Ini kisah beberapa tahun silam, kalau tidak salah ini cerita ketika saya masih duduk dibangku SMP. Pada kisah ini terdapat peran saya dengan ketiga teman rumah saya, yaitu kip, endi dan oceh. Pada masa itu sedang giatnya kami mengotori tembok bersih yang dimiliki rumah orang lain, dengan modal diatas dua puluh ribu kami sudah mendapatkan amunisi untuk hura-hura mengundang huru-hara. Dengan dipersenjatai semprotan berwarna kami memulai menggoreskan dinding dengan menuliskan nama sekolah kebanggaan kami. Kami memulainya dari depan komplek, ini terjadi disaat keadaan sedang lengang, yaiyalah bisa bonyok kami apabila dengan lantang mencoret dinding rumah orang lain disaat keadaan lalu lalang orang terbentang.

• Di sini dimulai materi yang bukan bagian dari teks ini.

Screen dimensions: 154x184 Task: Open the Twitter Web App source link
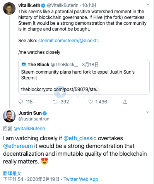81,179
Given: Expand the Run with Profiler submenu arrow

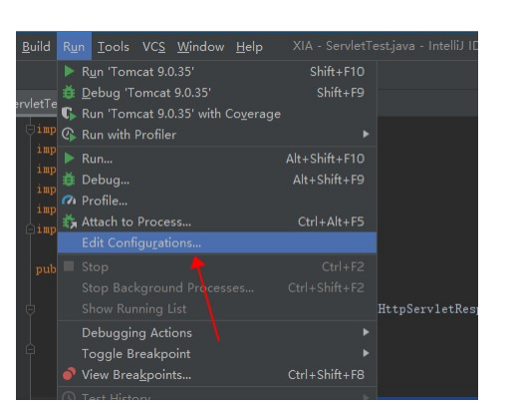Looking at the screenshot, I should pyautogui.click(x=366, y=135).
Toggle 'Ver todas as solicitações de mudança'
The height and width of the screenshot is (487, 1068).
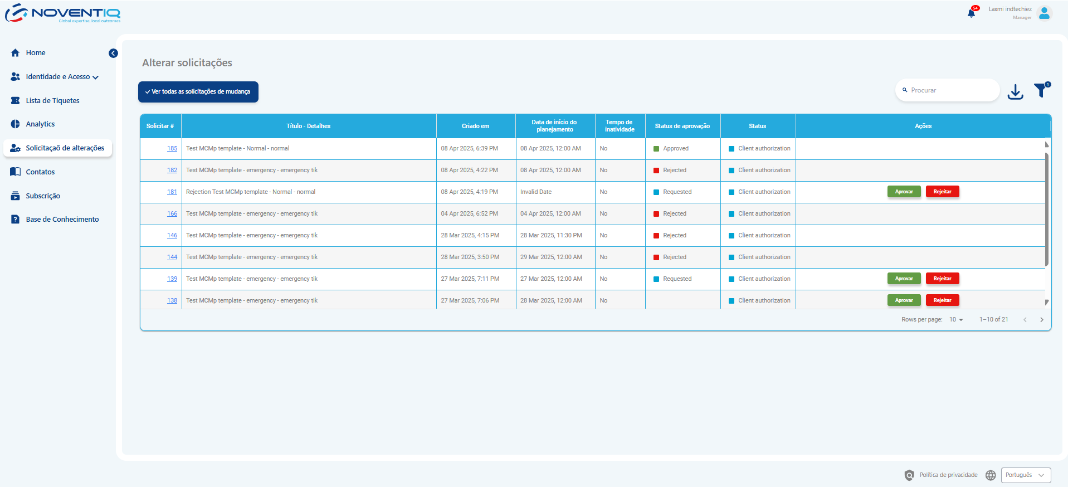[x=198, y=92]
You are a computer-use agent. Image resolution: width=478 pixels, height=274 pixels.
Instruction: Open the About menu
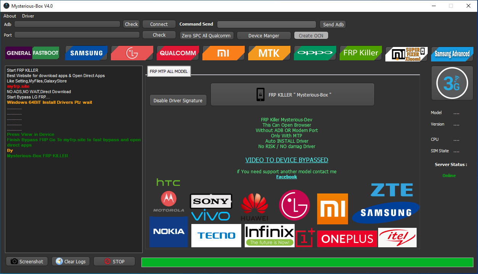click(10, 16)
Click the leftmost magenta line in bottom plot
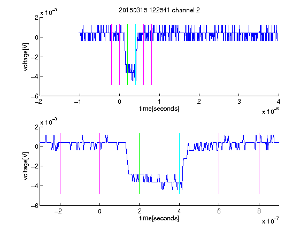This screenshot has height=231, width=308. click(x=60, y=164)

Padahal kami sadar, kamipun akan marah apabila tembok rumah kami sendiri diperlakukan seperti ini oleh orang lain. Tapi lagi-lagi setan memenangkan jalan pikiran kami. Dengan bangga kami mempersembahkan suguhan tidak menawan, tidak pula anggun dipinggir jalan. Kami memilih dipinggir jalan dengan alasan agar orang dapat melihat dengan jelas karya kami di keesokan harinya. Kami memilih “berkarya” jauh dari lingkungan rumah, karena kami tidak mau dicap jelek oleh tetangga dekat rumah. Tapi tiba-tiba ada seorang dari kami (saya lupa siapa) mempunyai daya pikir yang cemerlang, ia memberikan masukan untuk mencoret dinding dekat lingkungan rumah kami. Alhasil dengan kejayaan setan kembali, kamipun berangkat sambil riang bercanda.

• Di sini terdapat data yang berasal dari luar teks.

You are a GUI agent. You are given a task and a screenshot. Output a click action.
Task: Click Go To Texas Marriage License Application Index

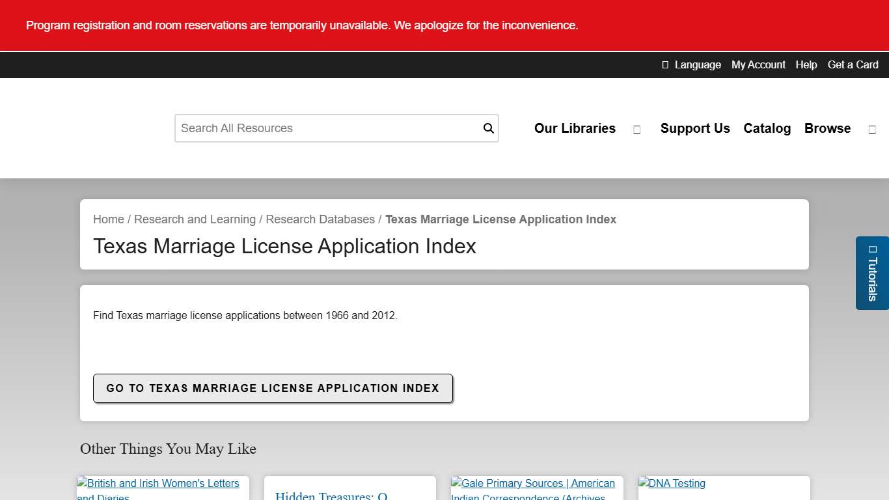click(273, 388)
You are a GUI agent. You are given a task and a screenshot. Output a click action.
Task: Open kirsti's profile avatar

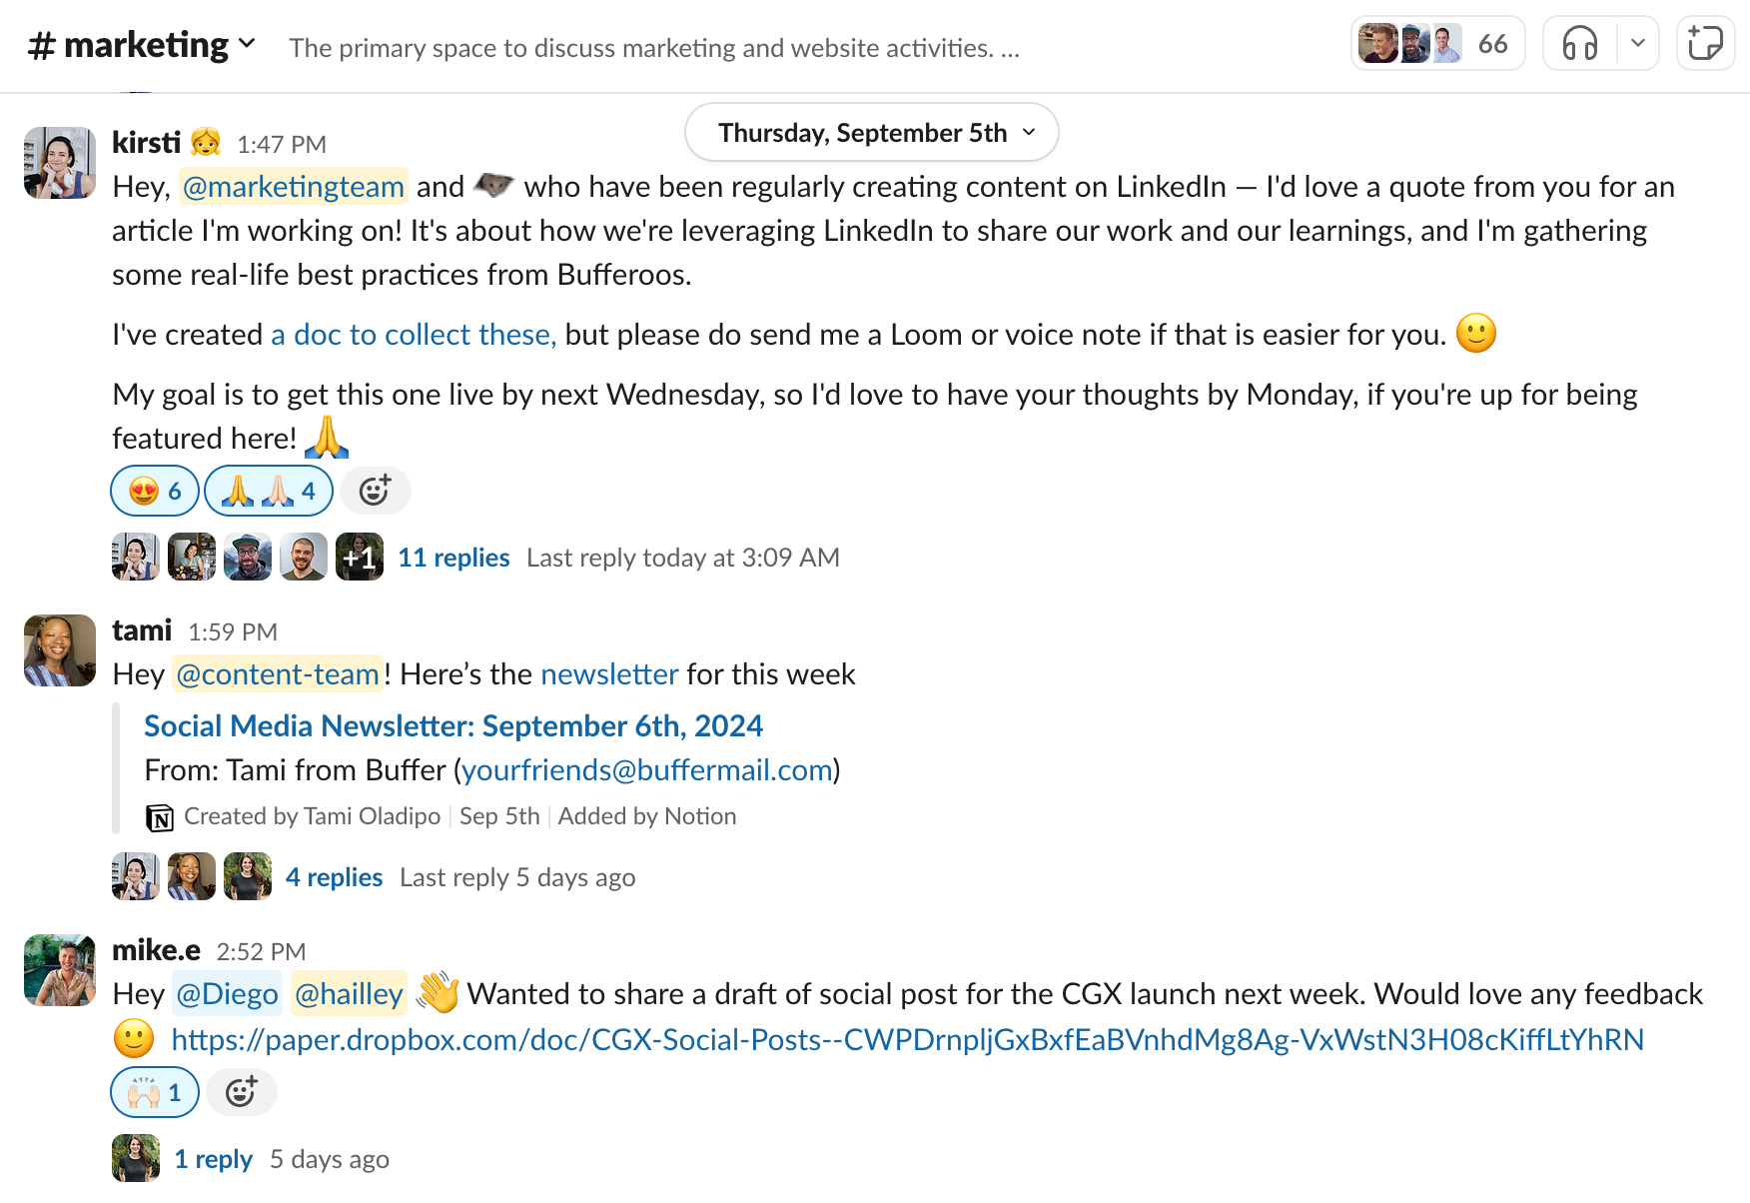pos(60,163)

Sampailah kami pada tempat yang dituju, saya dan endi tidak mau ikutan mencoret didaerah ini, kami lebih memilih duduk di pos ronda RT kami yang berjarak hampir dua puluh meter dari TKP, sambil melihat kip dan oceh beraksi. Kip memulai mencoret dan oceh berperan sebagai pemantau, sedangkan saya berdua hanya dapat melihat sambil tertawa-tawa seolah-olah tidak mengetahui apa yang sedang kip dan oceh kerjakan. Kebetulan rumah tersebut beda RT dengan kami. Tiba-tiba saja ada suara seorang bapak yang menegur mereka, lalu bapak tersebut keluar dan mencoba mengejar. Berlarilah kip dan oceh dengan kencang untuk melintas jalan didepan pos ronda, terlihat sang bapak juga masih berlari untuk mengejar.

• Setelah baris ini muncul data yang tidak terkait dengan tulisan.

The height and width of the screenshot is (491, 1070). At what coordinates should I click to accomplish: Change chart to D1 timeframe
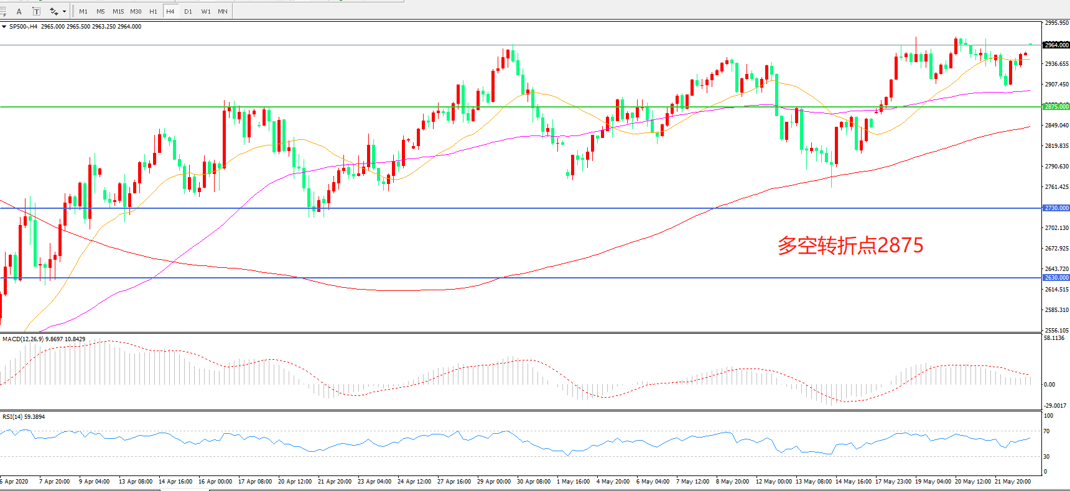point(188,11)
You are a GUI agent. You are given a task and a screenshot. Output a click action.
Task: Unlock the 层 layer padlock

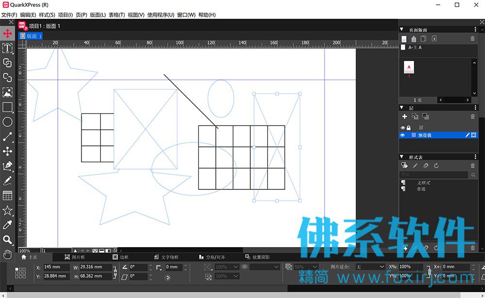408,127
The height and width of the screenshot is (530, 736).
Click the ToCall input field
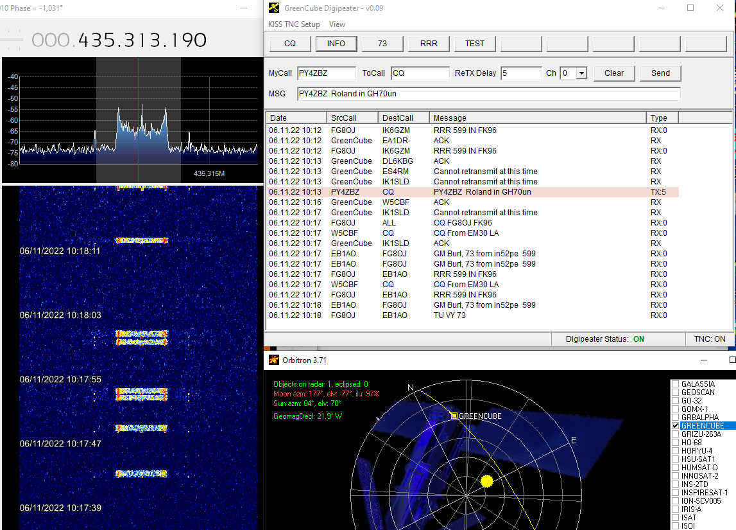pyautogui.click(x=420, y=73)
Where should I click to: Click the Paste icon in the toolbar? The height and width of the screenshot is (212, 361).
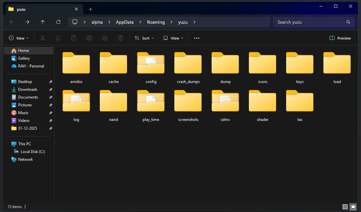[74, 38]
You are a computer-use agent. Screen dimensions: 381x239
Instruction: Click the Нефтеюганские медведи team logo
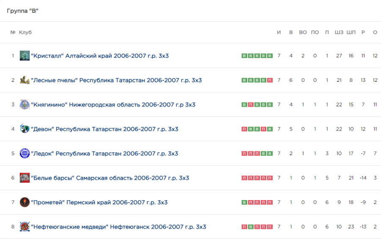click(25, 227)
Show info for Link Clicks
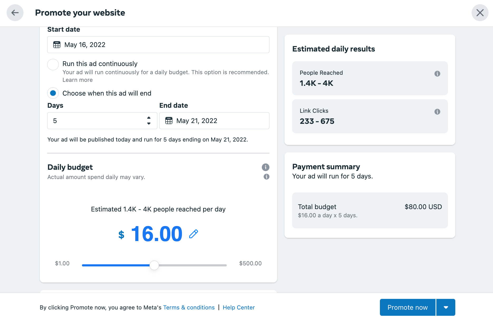Viewport: 493px width, 320px height. (437, 112)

Dan apa yang terjadi, bukannya berlaga tidak kenal dan tidak tau apa yang dilakukan kip dan oceh, karena memang jarak kami lumayan jauh. Endi malah ikut lari, yaa alhasil saya juga ikut larilah. Bisa habis saya kalau tertinggal sendiri. Kami lari berpencar, ada yang memutar arah dan langsung pulang kerumah, ada yang bersembunyi diselokan. Saya memilih untuk terus lari, seketika saya berpikir “ah mana mungkin tuh bapak masih ngejar, kurang kerjaan banget”. Setelah mendapati pikiran seperti itu sayapun langsung memperlambat laju kaki saya. Tiba-tiba saja Duueerrrrr ... bapak tersebut mendapatkan saya. Diapun melotot dan mengeluarkan puluhan pertanyaan yang saya jawab dengan kalimat “saya enggak tau apa-apa”. Haha konyol memang, kaget bercampur nge-down.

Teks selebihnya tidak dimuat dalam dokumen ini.